§ Text section
——————————
= William Everson (poet) =

American poet (1912–1994)

William "Bill" Everson, also known as Brother Antoninus (September 10, 1912 – June 3, 1994), was an American poet, literary critic, teacher and small press printer. He was a member of the San Francisco Renaissance.

==Beginnings==
Everson was born on September 10, 1912, in Sacramento, California. His parents, both of whom were printers, raised him on a farm outside the small fruit-growing town of Selma, California. He played football at Selma High School and attended Fresno State College (later known as California State University, Fresno).

==Poet and teacher==
Everson was an influential member of the San Francisco Renaissance in poetry and worked closely with Kenneth Rexroth during this period of his life. Throughout his life, Everson was a great admirer of the work and life of poet Robinson Jeffers. Much of his work as a critic was done on Jeffers's poetry.

Everson married his childhood sweetheart Edwa Poulson on Memorial Day weekend in 1938. Edwa worked as a school teacher and they acquired some farmland. The couple did not want children, and in February 1940 Edwa accompanied Everson when he had a vasectomy performed by the physician of a friend.

Everson registered as an anarchist and a pacifist with his draft board, in compliance with the 1940 draft bill. In 1943, he was sent to a Civilian Public Service (CPS) work camp for conscientious objectors in Oregon. In Camp Angel at Waldport, Oregon, with other poets, artists and actors such as Kemper Nomland, William Eshelman, Kermit Sheets, Vlad Dupre, Glen Coffield, George Woodcock and Kenneth Patchen, he founded a fine-arts program in which the CPS men staged plays and poetry-readings and learned the craft of fine printing. More on this camp experience can be found in the book "Here on the Edge" by Steve McQuiddy. During his time as a conscientious objector, Everson completed The Residual Years, a volume of poems that launched him to national fame.
——————————
§ Data
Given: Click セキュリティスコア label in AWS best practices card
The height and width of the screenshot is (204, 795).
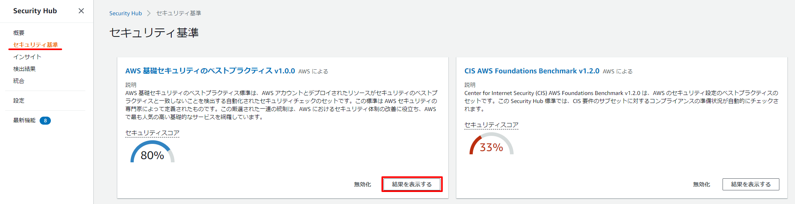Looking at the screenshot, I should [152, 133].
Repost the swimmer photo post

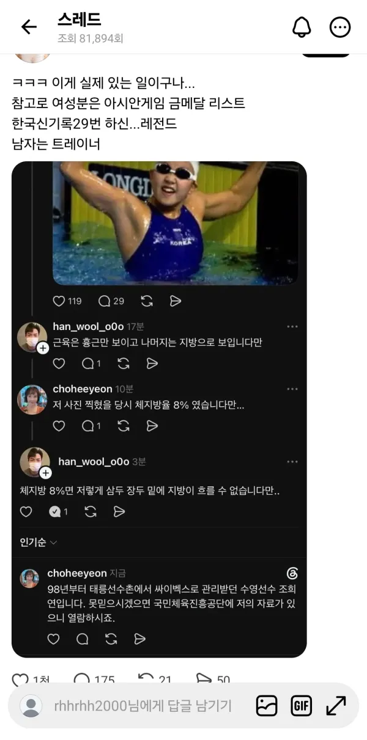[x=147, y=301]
——————————
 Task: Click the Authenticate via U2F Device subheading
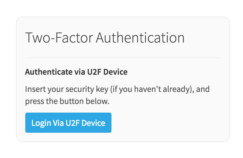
——————————
§ Description of the task
From the Everson biography, return the passage between "American poet (1912–1994)" and "on Jeffers's poetry.", inclusive, copied word for word.

§ Output for this task
American poet (1912–1994)

William "Bill" Everson, also known as Brother Antoninus (September 10, 1912 – June 3, 1994), was an American poet, literary critic, teacher and small press printer. He was a member of the San Francisco Renaissance.

==Beginnings==
Everson was born on September 10, 1912, in Sacramento, California. His parents, both of whom were printers, raised him on a farm outside the small fruit-growing town of Selma, California. He played football at Selma High School and attended Fresno State College (later known as California State University, Fresno).

==Poet and teacher==
Everson was an influential member of the San Francisco Renaissance in poetry and worked closely with Kenneth Rexroth during this period of his life. Throughout his life, Everson was a great admirer of the work and life of poet Robinson Jeffers. Much of his work as a critic was done on Jeffers's poetry.